The Role of the Outer Membrane Proteins of P. gingivalis in Host-Pathogen Interactions

Objectives: Porphyromonas gingivalis is considered a keystone pathogen in periodontal disease. As part of its pathogenic features its ability to interact with host epithelial cells is central. During the invasion process, surface associated proteins, e.g. fimbriae, are crucial. Work in Sheffield identified a signature set of differentially regulated genes identified in an invasive subtype of the natural P. gingivalis population. These included the outer membrane protein encoding ompA and associated ompH genes. The aim of this study is to investigate the role of ompA and other signature set genes in interaction with oral epithelial cells and biofilm formation.

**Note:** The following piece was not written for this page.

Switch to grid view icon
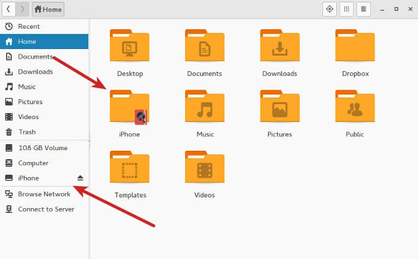This screenshot has width=418, height=259. (x=346, y=9)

Methods: Using knockout mutagenesis, strains lacking the ompA1-2 operon and individual ompA genes alongside an ompH1-2 mutant were created. The effects on invasion and biofilm formation were investigated using antibiotic protection assays and biofilm staining respectively. For protein-protein interaction studies, binding of purified recombinant truncated OmpA protein and biotinylated OmpA peptides with oral cells is being investigated using fluorescence microscopy, cross-linking, and affinity chromatography to isolate interacting partners that will be identified by Mass Spectroscopy.
Results: ompA1-2 and ompA2 gene knockouts display reduced attachment and invasion of epithelial cells, while ompA1 does not. Biofilm formation by the mutants mirrors these data with a 20-fold reduction in the ompA1-2 mutant and two-fold reduction for ompA2. Meanwhile, a ∆ompH mutant displays altered cellular protein profile (SDS-PAGE) and is being investigated similarly. To investigate direct OmpA-human interactions we are using fluorescent antibodies with a recombinant soluble form of OmpA2 and biotinylated predicted OmpA2 surface loop peptides. In addition, these peptides reduce interaction of P. gingivalis with oral cells in vitro.
Conclusions: These results illustrate a role for OmpA2 and its predicted surface loops in cellular interactions and biofilm formation and highlight a role for ompH in assembly of OmpA and other surface proteins.